Cincinnati ist immer eine Reise wert. Oder gar ein interessantes Ziel zum Auswandern. Die drittgrößte Stadt in Ohio gilt als einer der deutschesten Orte der USA. Einwanderer aus Deutschland haben die Metropole am Ohio River maßgeblich mitgeprägt und dabei Spuren hinterlassen, für die sie heute gefeiert wird. Dies kommt nicht zuletzt bei dem wohl wichtigsten Volksfest der Stadt zum Ausdruck, dem Oktoberfest.
Der vielleicht beste Weg, sich mit Cincinnati vertraut zu machen, ist das traditionelle Viertel Over-the-Rhine. Der Stadtteil nördlich der Innenstadt ist einer der größten und besterhaltenen historischen Stadtbezirke in den Vereinigten Staaten. Die meisten Gebäude errichteten die Einwanderer in der zweiten Hälfte des 19. Jahrhunderts in verschiedenen Baustielen. Wie ein roter Faden zieht sich jedoch rote Backsteinarchitektur durch das Viertel.
Ein besonders prominentes Beispiel hierfür ist die Cincinnati Music Hall mit einer markanten Fassade im Stil der Gotik. Jenseits der beeindruckendes Gestaltung ist die Music Hall Cincinnatis erste Adresse für höchsten Kulturgenuss. Sie beherbergt unter anderem die Oper der Stadt und das Symphonie-Orchster. Das Springer Auditorium ist einer der größten historischen Konzertsäle und die Cincinnati Opera das zweitälteste Opernensemble des Landes.

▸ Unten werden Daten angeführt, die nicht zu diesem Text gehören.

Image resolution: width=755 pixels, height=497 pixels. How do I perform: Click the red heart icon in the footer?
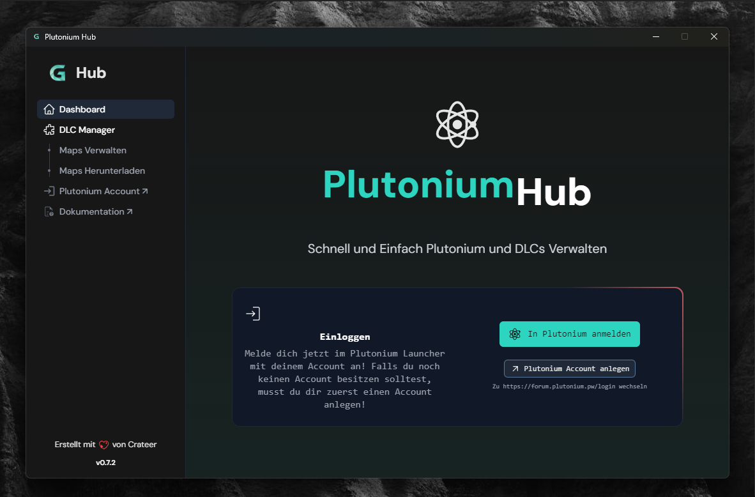pyautogui.click(x=103, y=444)
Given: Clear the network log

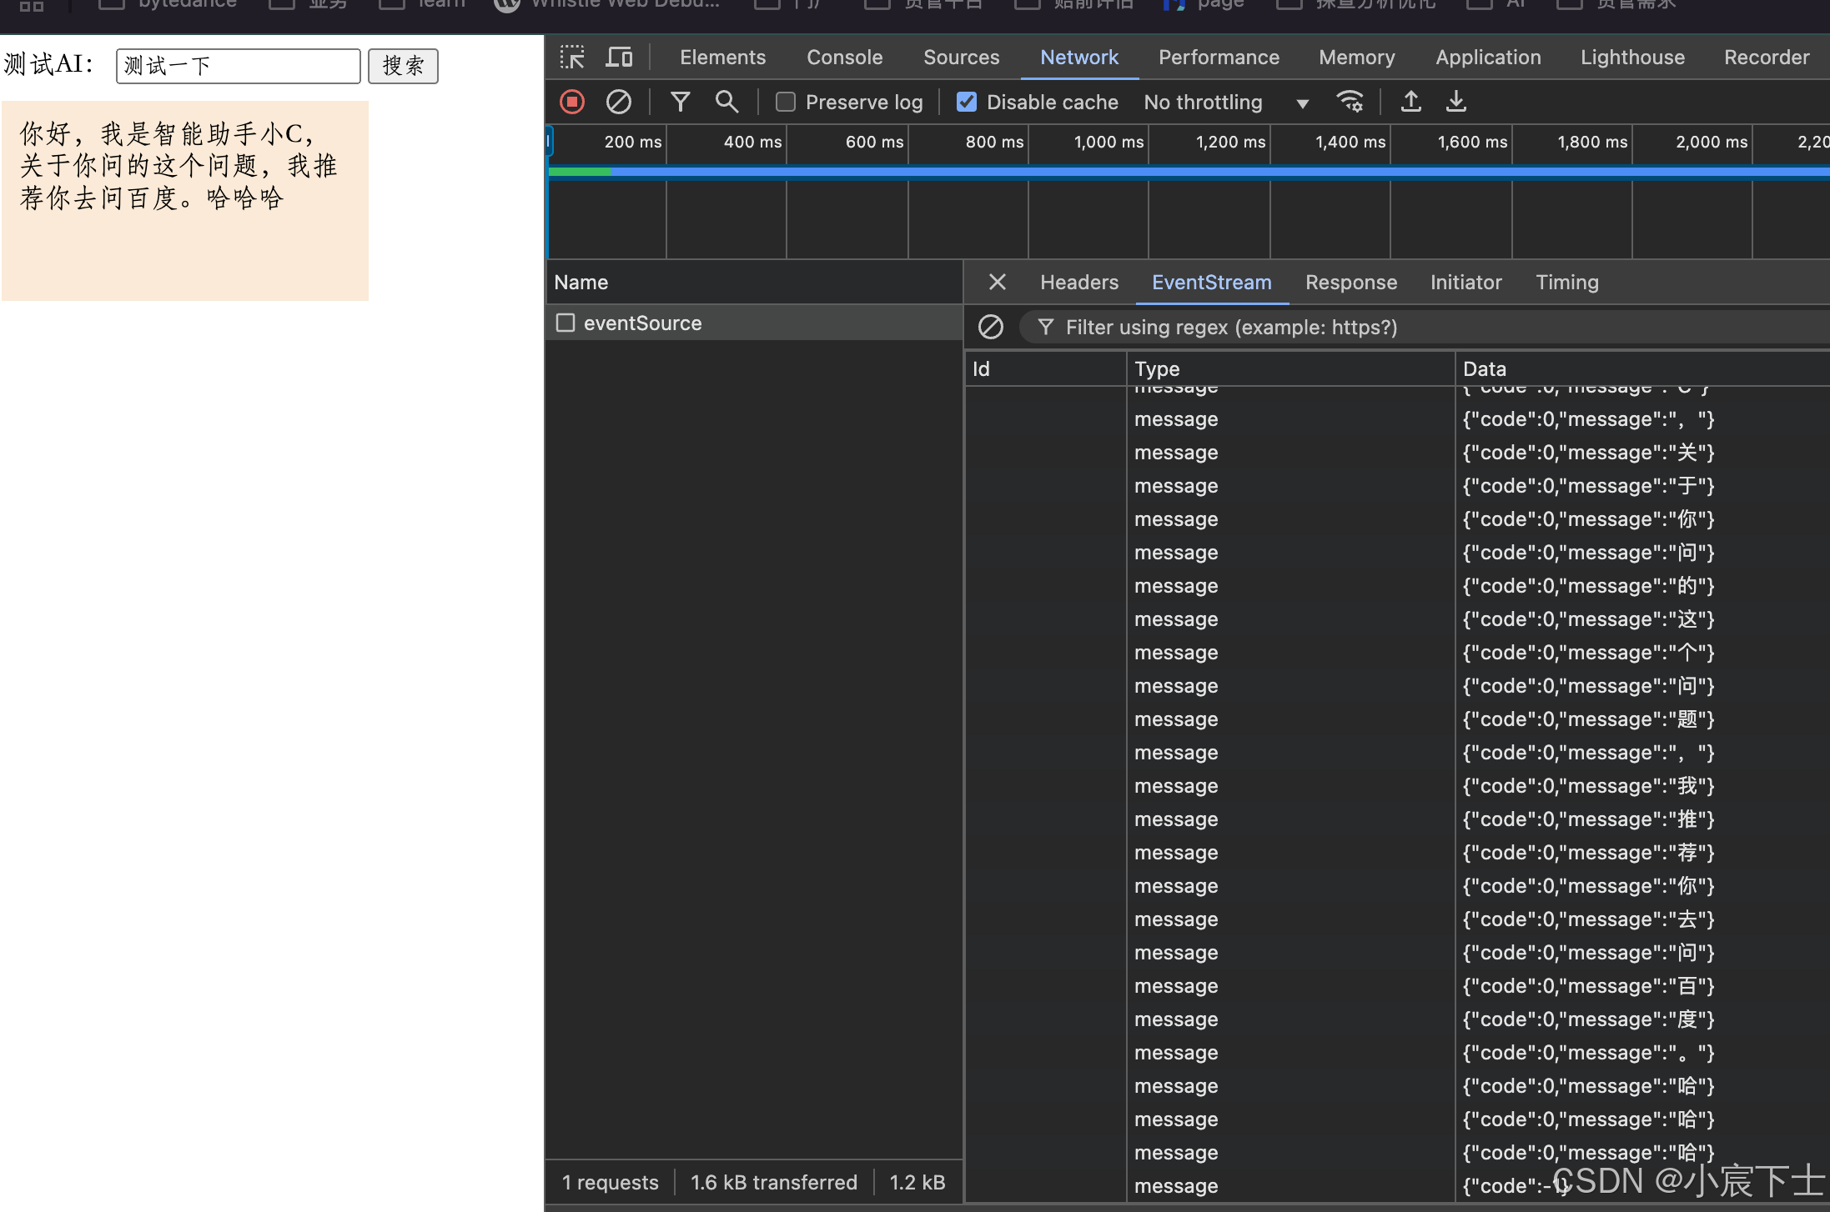Looking at the screenshot, I should tap(618, 102).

Zu den Attraktionen im Over-the-Rhine zählt der Findlay Market. Auf Ohios ältestem Markt findet noch heute jedes Wochenende ein Wochenmarkt statt. Die 1841 als erste deutsche Kirche errichtete Old St. Mary’s Church ist Cincinnatis ältestes Gotteshaus und ebenfalls ein Muss bei einer Entdeckungstour.
Seinen Namen verdankt das Viertel dem Volksmund. Viele Bewohner des Stadtteils arbeiteten im Westend und mussten auf dem Weg zur Arbeit und wieder nach Hause den damaligen Miami and Erie Canal überqueren, den sie in Anlehnung an die alte Heimat als Rhein verballhornten. Sie gingen also über den Rhein.
Auch wenn diese Gegend heute ein touristischer Hotspot ist, hat Cincinnati jede Menge mehr zu bieten. Der Springbrunnen Tyler Davidson Fountain auf dem zentralen Fountain Square ist eines der Wahrzeichen Cincinnatis. Von den Einheimischen liebevoll als Cincinnati Angel bezeichnet, ist die 13 Meter hohe Skulptur einer der meistfotografierten Orte der Stadt. Der Platz ringsum lädt mit Cafés und Restaurants zum Verweilen ein.
Zahlreiche Museen zeugen davon, das die Stadt im 19. Jahrhundert eine der größten und wichtigsten der Nation war. Dazu zählt das Cincinnati Art Museum im Eden Park. Interessant ist das Cincinnati Union Terminal. Der Bahnhof mit seiner imposanten Hauptfassade beherbergt das Museum Center, einen Komplex aus verschiedenen Museen unter einem Dach.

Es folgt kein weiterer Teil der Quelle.